Blame senators for city’s water woes
In May 2016, Baltimore’s tax auction list was over 20,000 properties long. Hundreds of the tax liens are traceable to one cause: skyrocketing Baltimore water bills, a disaster caused in part by an alliance among the Environmental Protection Agency (EPA), the U.S. Department of Justice, Maryland’s Department of the Environment (MDE), and the federal court that gaveled the 2002 wastewater decree into being.
In 2002, environmental bureaucrats and the court teamed up to force Baltimore residents to commit hundreds of millions of dollars they do not have to modernizing Baltimore’s sewage and storm water systems. The city water department’s 2015 annual report indicates that in just one year, capital outlays needed for this massive unfunded federal mandate exceeded $400 million, with the work barely half-done.
Stopping rivers of sewage in the streets is vital, and Baltimore’s antiquated infrastructure must be replaced. But federal courts do not have authority to appropriate funds to pay for their own orders. Instead, Baltimore’s poor, elderly and hourly wageearners are footing the lion’s share of the massive infrastructure repair bill from their nest eggs, pensions or paychecks.
Since 2002, Baltimore’s stoic citizens have endured nothing less than an environmental state of siege by bureaucrats and judges that has destroyed families, small businesses and inner-city churches. Under the one-two punch of Martin O’Malley’s “rain tax” (still collected in Baltimore), and higher water rates attributable to the federal wastewater decree, the city’s most vulnerable residents live a shocking financial nightmare. Thousands of them have lost modest but hard-earned rowhouses or other dwellings because of it.
Few American cities are hurt more than Baltimore by environmental zeal and legislative sloth. What have Maryland’s “tribunes of the people” in Congress done to help? Nothing. The latest installment of “nothing” came Sept. 15, when the U.S. Senate passed a water resources bill that protects Chesapeake Bay oysters but not Chesapeake Bay people crushed by Baltimore water rates. Maryland’s U.S. Senator Ben Cardin took a victory lap anyway.
In fact, neither of Maryland’s U.S. senators has broken a sweat to ease the burden of the 2002 judicial order on Baltimore residents. Their inaction is even more astonishing whenwe recall that one of them held the nation’s purse strings in her hands for three years as Senate Appropriations Committee chair. Baltimore’s water rate nightmare thus offers another example of Maryland’s third-rate representation in Congress. The congressional record of failure to protect Maryland’s most vulnerable people is inexcusable. But it is the Maryland norm.
What would aggressive, dutiful Maryland members of Congress do? They would use all of the powerful legislative tools at their disposal to put significant federal money into Baltimore’s storm water/sewage infrastructure. They would pull the EPA claws from Baltimore’s throat. They would find a way to have Baltimore declared a water infrastructure disaster area. They would open, and if necessary create, doors to relief for Baltimore renters and homeowners facing out-of-sight water bills.

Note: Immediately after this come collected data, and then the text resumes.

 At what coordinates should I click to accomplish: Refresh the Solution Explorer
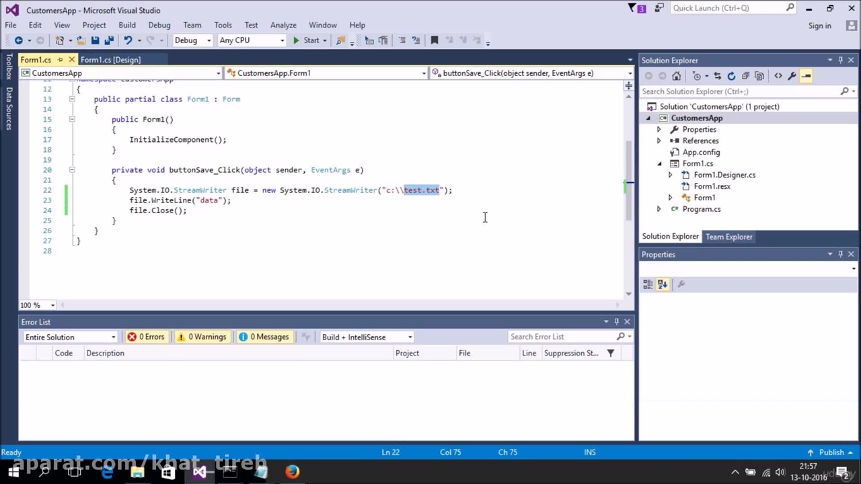tap(731, 75)
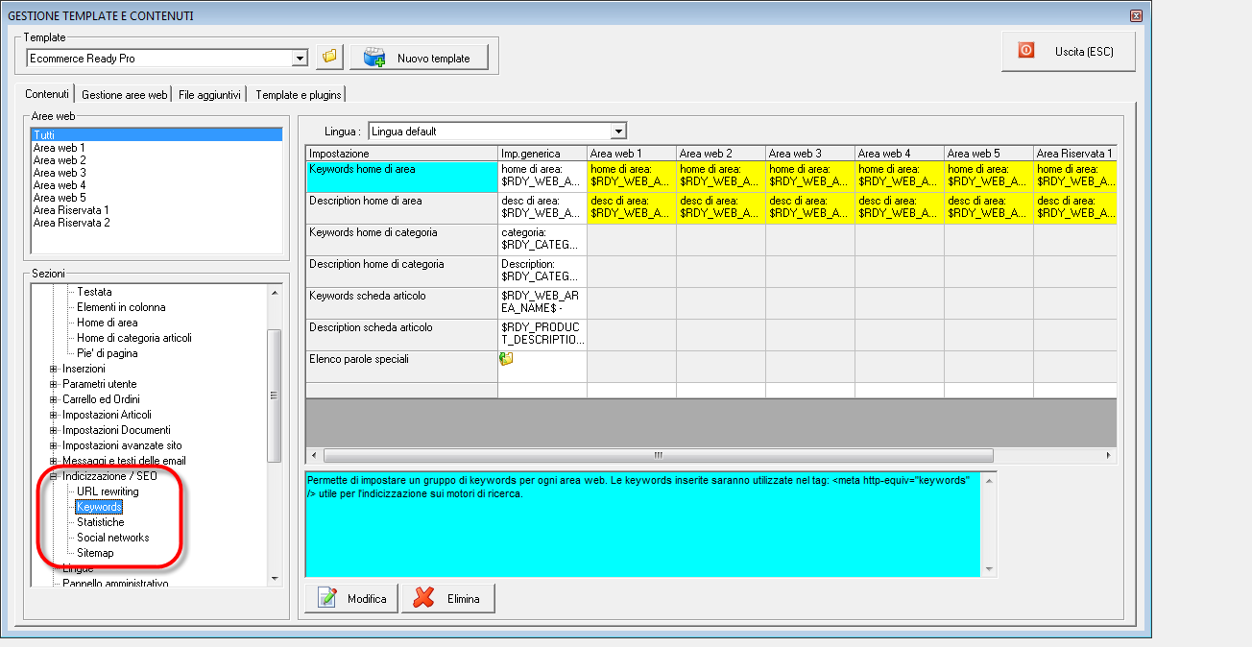Click the Elimina red X button
Image resolution: width=1252 pixels, height=647 pixels.
[447, 598]
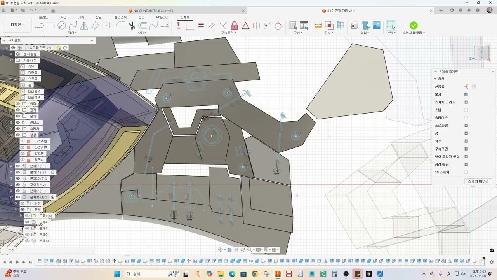The image size is (497, 280).
Task: Select the Line sketch tool
Action: 39,26
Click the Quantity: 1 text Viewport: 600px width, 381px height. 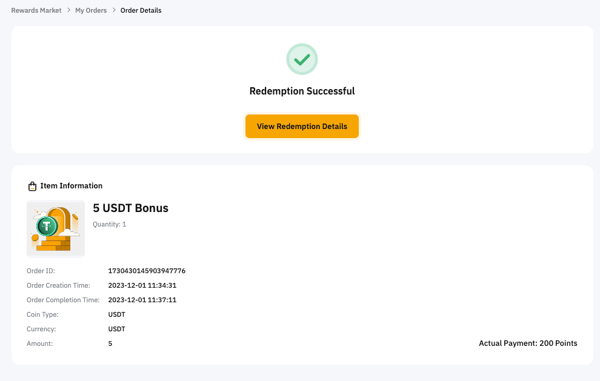[x=109, y=224]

In November, Marylanders in Congress too timid to insist on national investment in Baltimore’s wastewater infrastructure should be booted unceremoniously from office. The Port of Baltimore serves commerce across half the nation. National investment in the city is perfectly defensible.
In May, Baltimore’s tax lien auction list was 92 pages long. A month later, bureaucrats and the court extended the judicial wastewater decree for 15 years, once again with no funding mechanism. In August, with a judicial revolver at its head, Baltimore’s Board of Estimates authorized another major increase in city water and sewer rates. In September, the U.S. Senate passed a water resources bill that relieved none of the pressure on Baltimore. Thereafter, the president signed a continuing appropriations measure with the same defect.
Angry environmental activists complain about the pace of Baltimore’s wastewater repairs. Many blame the city. But Maryland’s congressional delegation hasn’t moved a muscle to help, and thousands of city residents have lost their homes at tax sale in the bargain. Activists are angry at the wrong people.
Maryland’s congressional delegation has gotten away with murder. At best, they introduce “fire and forget” decoy water measures with no co-sponsors, no hearings and no prospects for passage. But like Senator Cardin, they congratulate themselves anyway. For the continuing nightmare visited upon Baltimore by the federal wastewater decree, Maryland legislators with a shred of integrity would hide their faces in shame instead.